Californians United for a Responsible Budget takes to social media
to urge Gov. Newsom to shutter 10 additional facilities by 2025
Californians United for a Responsible Budget (CURB) has launched a media campaign to convince Gov. Gavin Newsom to close ten prisons by the year 2025, according to the Davis Vanguard.
The organization’s executive director, Amber Rose-Howard, took to social media and held a statewide rally with other prison reform advocates and hundreds of citizens in response to California’s proposed 2023-2024 budget.
“A serious roadmap for more prison closures means closed prisons must be torn down and repurposed for positive non-carceral use,” Rose-Howard told hundreds of online attendees.
Isa Borgeson is the Inside/ Outside Senior Organizer for the Ella Baker Center for Human Rights, “Today our state spends $18.6 billion on corrections every year,” she said. “And in the Governor’s proposed budget released just earlier this week, corrections spending increased by another half a billion dollars, despite further projected population drops of 6.6%.”
CDCR recently announced the closure of Chuckawalla Valley State Prison in Riverside County, the third such announcement in two years. The other closures were the California Correctional Center in Susanville and Deuel Vocational Institute in Tracy. This has increased the number of empty prisons in California.
“Rather than keeping closed prisons in warm shutdown mode, costing taxpayers millions, closed prisons should be torn down or repurposed for positive non-carceral use,” Yoel Haile told the Davis Vanguard. Haile is the director of the Criminal Justice Program at the ACLU in Northern California.
“Prisons that they close should be torn down,” said Gary Green, a 61-year old resident of San Quentin. “I am sure many incarcerated laborers would love to help with that project.” But Green doesn’t think prisons can be repurposed for other uses without the state being tempted to reopen them.
“We are in a state with 34 prisons. That don’t make no sense; crime is not a business. Keeping people locked in cages for the rest of their lives is ridiculous,” he said.
The People’s Plan for Prison Closures is a comprehensive blueprint put together by the CURB organization to point out all the reasons why more California prisons should be closed. In it the organization argues that prisons are a public health emergency. They are racist institutions that disproportionately impact black, brown, native, indigenous and other people of color. They are environmentally hazardous and unaffordable. CURB also points out that more Californians now desire de-carceration.
Several recommendations have been made by the organization to end extreme sentencing, expand elderly parole eligibility, increase commutations, and invest in community-based support services.
The People’s Plan points out that there are approximately 35,000 people in California prisons over the age of 50. This is an age in which many experts agree that people have typically aged out of crime. The average age at which a person is sentenced to Life Without Parole in California is 19. But the age at which it is commonly accepted that a person’s brain is fully matured is 25.

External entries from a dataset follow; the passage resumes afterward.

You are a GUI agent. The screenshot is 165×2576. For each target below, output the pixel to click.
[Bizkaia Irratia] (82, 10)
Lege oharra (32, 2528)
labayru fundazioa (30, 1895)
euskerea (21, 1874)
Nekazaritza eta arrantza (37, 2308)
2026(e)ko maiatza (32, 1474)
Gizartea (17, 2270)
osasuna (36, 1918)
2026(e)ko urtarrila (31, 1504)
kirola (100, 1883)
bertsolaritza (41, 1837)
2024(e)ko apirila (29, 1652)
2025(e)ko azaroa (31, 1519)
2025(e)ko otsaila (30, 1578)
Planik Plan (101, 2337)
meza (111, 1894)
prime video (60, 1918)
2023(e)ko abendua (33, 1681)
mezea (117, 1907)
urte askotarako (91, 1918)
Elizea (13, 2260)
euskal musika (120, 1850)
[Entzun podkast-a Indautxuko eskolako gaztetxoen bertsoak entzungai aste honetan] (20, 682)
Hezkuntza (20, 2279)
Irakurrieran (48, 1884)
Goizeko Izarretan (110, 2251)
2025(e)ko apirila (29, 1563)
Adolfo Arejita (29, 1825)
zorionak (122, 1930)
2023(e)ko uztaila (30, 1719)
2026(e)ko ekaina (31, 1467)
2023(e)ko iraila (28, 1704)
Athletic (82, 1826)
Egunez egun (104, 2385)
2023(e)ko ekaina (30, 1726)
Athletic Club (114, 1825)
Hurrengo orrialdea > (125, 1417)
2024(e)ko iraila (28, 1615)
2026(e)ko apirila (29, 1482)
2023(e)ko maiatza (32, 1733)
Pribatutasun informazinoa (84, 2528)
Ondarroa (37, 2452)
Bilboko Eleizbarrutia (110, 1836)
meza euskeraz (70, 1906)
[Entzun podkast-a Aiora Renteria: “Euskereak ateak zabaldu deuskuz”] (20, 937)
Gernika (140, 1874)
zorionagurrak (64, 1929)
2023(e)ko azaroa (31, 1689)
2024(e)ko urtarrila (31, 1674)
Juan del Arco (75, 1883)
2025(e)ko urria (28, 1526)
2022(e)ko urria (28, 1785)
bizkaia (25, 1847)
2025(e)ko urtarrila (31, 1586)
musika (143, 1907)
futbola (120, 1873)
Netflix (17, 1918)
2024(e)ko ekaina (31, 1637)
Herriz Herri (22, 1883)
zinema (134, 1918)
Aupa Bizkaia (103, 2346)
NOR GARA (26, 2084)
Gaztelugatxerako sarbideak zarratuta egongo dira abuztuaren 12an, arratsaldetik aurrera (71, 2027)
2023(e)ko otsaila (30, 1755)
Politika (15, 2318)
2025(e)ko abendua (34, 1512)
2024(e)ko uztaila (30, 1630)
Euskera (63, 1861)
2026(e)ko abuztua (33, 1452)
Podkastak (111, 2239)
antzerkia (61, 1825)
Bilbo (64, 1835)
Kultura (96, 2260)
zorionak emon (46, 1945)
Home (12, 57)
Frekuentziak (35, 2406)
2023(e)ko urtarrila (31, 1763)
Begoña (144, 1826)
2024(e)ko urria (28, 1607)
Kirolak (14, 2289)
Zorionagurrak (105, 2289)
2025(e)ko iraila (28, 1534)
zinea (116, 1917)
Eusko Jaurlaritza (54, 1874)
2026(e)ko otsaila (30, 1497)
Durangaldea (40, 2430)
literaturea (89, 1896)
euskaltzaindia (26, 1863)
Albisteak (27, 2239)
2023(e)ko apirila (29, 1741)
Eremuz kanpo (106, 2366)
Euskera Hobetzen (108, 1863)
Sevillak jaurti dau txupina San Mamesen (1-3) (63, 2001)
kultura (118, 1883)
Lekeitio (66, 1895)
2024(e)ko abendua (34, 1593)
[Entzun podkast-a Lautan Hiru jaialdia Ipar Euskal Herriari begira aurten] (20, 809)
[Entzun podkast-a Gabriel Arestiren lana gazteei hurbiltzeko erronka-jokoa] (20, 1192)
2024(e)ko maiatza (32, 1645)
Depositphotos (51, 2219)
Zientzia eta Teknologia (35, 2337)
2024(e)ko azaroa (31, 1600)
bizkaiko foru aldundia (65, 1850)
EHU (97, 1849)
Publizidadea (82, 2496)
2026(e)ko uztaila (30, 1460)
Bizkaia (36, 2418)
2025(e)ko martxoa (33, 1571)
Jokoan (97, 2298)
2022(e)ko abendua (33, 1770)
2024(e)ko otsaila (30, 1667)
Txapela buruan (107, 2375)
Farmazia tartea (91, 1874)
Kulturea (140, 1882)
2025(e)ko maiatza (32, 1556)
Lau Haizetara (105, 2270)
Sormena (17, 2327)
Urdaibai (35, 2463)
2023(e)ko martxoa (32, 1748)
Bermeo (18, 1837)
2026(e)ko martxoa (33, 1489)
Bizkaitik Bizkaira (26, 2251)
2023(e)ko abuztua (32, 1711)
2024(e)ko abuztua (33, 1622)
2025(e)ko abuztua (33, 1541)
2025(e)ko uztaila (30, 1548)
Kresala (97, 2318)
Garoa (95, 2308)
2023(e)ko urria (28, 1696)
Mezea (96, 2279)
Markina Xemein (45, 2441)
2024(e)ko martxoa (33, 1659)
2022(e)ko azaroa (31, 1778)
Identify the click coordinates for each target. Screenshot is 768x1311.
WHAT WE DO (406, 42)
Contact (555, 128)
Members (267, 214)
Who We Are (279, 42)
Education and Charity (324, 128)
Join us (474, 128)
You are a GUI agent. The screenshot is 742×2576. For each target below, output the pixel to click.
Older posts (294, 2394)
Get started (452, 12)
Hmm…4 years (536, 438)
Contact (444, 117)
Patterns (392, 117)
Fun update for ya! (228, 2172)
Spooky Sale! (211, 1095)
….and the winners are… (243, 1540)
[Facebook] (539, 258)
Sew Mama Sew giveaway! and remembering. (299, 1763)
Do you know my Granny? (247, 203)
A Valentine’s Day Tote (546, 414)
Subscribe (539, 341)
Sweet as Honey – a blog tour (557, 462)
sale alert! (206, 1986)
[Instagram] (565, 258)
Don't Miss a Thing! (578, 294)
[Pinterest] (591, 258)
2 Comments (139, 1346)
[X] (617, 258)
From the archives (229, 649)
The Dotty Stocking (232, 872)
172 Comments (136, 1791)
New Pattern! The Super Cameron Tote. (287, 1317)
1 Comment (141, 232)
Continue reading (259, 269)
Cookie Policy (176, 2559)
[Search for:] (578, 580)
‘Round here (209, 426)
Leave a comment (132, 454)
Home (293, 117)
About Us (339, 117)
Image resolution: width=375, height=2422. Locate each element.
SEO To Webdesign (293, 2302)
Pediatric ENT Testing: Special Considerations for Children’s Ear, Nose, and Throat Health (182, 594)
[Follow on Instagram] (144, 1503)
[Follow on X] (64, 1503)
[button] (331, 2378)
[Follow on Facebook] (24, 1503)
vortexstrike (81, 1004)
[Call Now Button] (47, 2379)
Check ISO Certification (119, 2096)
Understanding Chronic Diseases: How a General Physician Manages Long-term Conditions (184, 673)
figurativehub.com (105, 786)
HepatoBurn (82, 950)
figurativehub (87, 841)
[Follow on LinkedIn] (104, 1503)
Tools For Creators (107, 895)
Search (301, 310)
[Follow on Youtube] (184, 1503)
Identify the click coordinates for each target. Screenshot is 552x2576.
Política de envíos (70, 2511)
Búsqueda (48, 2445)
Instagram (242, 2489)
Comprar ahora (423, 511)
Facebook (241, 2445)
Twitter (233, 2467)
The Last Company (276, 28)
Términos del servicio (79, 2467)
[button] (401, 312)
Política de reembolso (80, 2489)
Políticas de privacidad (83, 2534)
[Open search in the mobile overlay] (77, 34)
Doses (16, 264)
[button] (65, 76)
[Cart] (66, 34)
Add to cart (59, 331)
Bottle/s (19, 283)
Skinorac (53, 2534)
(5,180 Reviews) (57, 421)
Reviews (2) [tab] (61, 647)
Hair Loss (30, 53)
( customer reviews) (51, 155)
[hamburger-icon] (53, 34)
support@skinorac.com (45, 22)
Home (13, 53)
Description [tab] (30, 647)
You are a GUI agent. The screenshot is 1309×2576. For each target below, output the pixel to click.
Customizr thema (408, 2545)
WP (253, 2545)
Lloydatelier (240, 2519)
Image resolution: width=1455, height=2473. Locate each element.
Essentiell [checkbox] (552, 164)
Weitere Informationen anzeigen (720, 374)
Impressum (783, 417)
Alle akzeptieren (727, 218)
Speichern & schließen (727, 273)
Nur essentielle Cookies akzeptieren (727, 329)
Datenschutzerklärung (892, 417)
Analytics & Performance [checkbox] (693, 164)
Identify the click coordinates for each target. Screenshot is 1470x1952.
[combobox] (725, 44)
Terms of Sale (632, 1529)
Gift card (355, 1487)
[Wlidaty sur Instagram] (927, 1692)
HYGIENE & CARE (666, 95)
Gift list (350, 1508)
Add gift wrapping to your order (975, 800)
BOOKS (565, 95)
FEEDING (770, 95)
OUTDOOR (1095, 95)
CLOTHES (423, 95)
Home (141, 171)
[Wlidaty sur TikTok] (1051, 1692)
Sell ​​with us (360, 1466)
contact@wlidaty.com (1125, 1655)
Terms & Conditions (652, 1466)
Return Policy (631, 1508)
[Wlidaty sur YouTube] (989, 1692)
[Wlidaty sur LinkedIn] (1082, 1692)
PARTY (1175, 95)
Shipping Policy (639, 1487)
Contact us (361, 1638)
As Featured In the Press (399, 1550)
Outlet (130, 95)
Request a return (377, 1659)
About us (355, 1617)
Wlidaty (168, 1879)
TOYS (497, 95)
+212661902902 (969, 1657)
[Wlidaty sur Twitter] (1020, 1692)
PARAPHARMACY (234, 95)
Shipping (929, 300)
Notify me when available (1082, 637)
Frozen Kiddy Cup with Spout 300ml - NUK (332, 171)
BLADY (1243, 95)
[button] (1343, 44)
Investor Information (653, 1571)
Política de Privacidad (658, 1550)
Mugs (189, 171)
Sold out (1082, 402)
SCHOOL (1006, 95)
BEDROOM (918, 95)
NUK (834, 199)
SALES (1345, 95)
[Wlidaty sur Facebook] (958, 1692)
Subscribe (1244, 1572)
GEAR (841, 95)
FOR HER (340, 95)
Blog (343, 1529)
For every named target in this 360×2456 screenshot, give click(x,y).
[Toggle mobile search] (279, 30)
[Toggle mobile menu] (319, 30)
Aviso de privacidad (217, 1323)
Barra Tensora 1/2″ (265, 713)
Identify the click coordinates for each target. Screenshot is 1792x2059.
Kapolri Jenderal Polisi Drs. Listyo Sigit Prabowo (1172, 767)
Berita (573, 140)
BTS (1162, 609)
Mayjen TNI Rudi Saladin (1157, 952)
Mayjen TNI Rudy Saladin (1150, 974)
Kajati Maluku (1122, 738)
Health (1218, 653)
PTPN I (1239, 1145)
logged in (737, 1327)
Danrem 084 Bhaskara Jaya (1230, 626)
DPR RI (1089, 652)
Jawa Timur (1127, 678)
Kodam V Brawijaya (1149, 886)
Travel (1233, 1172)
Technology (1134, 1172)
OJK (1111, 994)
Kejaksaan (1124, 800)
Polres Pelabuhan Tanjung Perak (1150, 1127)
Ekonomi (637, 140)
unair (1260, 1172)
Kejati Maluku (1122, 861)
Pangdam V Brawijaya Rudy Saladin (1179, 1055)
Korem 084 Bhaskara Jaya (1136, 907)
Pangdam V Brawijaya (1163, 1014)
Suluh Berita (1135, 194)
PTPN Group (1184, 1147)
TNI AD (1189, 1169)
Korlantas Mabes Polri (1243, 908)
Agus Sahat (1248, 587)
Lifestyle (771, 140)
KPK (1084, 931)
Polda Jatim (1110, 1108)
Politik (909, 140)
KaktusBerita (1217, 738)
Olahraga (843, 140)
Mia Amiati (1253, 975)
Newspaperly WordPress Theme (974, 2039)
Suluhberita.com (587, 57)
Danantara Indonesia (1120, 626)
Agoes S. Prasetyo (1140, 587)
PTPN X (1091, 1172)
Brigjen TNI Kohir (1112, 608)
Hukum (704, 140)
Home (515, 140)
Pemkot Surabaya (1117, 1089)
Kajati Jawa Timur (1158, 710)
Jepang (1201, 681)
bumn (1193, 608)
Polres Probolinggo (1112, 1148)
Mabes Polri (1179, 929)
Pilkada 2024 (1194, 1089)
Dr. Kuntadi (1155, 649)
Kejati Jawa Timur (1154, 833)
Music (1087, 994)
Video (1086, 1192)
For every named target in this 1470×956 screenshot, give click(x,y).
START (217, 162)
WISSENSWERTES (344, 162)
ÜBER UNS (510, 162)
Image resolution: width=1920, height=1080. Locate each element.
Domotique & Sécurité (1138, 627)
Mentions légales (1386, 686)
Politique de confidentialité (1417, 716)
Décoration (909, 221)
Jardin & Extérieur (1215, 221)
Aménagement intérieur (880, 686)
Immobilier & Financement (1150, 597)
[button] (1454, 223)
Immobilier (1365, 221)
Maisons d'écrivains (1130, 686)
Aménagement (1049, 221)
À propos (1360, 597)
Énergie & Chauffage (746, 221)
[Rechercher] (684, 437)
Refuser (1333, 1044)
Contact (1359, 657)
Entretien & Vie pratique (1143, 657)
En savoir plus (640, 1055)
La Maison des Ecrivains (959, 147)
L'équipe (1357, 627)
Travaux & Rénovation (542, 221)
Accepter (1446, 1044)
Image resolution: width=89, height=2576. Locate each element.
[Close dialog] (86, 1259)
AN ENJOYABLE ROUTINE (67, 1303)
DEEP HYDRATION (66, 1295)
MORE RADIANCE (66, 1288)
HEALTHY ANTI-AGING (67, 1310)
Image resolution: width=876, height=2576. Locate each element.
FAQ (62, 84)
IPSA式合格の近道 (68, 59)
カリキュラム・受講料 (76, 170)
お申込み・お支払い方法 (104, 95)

Another point made in CURB’s report is that at least 33% of people in California prisons have been diagnosed with a serious mental health need. The organization argues that many people who are incarcerated need treatment as opposed to long-term incarceration.
The organization also found that 92% of incarcerated women reported being abused in their lifetime. This is information that is typically mitigating at sentencing, but women are facing longer periods of incarceration.
But the biggest problem CURB sees is the systemic racism that exists in our criminal justice system, which even Gov. Newsom has recognized with the passage of California’s historic Racial Justice Act and the creation of a Reparations Task Force.
Black people represent 6.5% of California’s total population, but 28% of the prison population, according to the organization. Blacks are typically overcharged, over-sentenced, and in many cases receive the death penalty at a disproportionate rate.
The organization is calling on the governor to stop systemic racism by closing at least 10 prisons in the next 5 years.
However, incarcerated people like Mr. Green see another problem with this process.
“Looks like they are just shifting people from one prison to another like musical chairs”, he said. This place is full of people who just came from all these closed prisons and it wasn’t built for this many people to be on the mainline.”
San Quentin’s population has grown to almost 3,900 and counting. The only logical solution to relieve this overcrowding will be to release more prisoners. The People’s Plan has provided a roadmap for doing that.